It is my belief that a unit root implies a random walk, but not vice versa. Therefore, would one not expect the Dickey-Fuller test to find non-stationarity in the same cases as the Lo-MacKinlay Variance Ratio Test (a subset), but for the LoMackinlay to find non-stationary in other cases too?
1 Answer
Unlike classical tests in an ergodic setting, such test statistics are known to produce "mixed signals" quite regularly, see e.g. https://onlinelibrary.wiley.com/doi/full/10.1002/jae.733 or https://www.sciencedirect.com/science/article/pii/S0304407603002793 for evidence in a cointegration setup.
This may open up the possibility to suitable combine the test statistics to achieve more robust power over nuisance parameters, see e.g. https://www.sciencedirect.com/science/article/pii/S0304407612000280 in a unit root setup or (self-promotion alert!) https://onlinelibrary.wiley.com/doi/full/10.1111/j.1467-9892.2012.00814.x in the cointegration case.

Given request 1: In the unit root discussion, what does the answer say such test statistics are known to produce quite regularly, unlike classical tests in an ergodic setting?
Given request 2: Summarize the unit root discussion in two sentences.
Given request 3: Extend the unit root discussion beyond its final sentence.

Dataset section:
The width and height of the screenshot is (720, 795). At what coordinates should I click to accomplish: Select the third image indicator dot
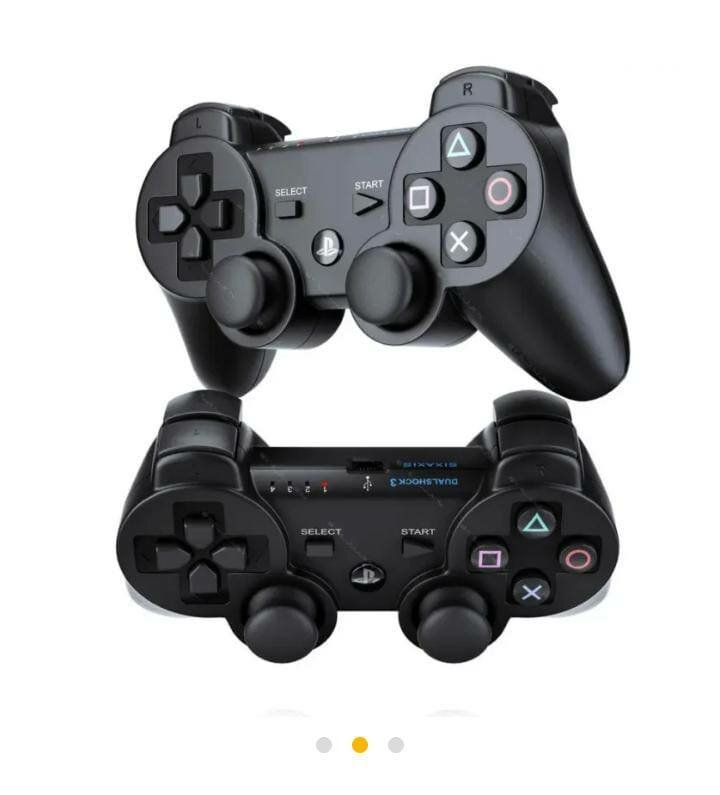pos(396,745)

Written reply 1: Mixed signals.

Written reply 2: The question holds that a unit root implies a random walk but not the reverse, and it asks whether the Dickey-Fuller test should therefore find non-stationarity in the same cases as the Lo-MacKinlay Variance Ratio Test, with the latter also finding it in other cases. The answer notes that, unlike classical tests in an ergodic setting, such test statistics regularly produce mixed signals, which may make it possible to combine them for more robust power over nuisance parameters.

Written reply 3:
From a more pragmatic view, I do not find it too suprising that different tests often produce differing results. After all, why would so many tests still be in use after such a long time if they always produced the same result? In that case, the community would have long ago settled on one test based on some auxiliary criterion, e.g., ease of computation, who was around first, which test had the most famous author, which was coded most conveniently in some click-and-point software or nice package, etc.?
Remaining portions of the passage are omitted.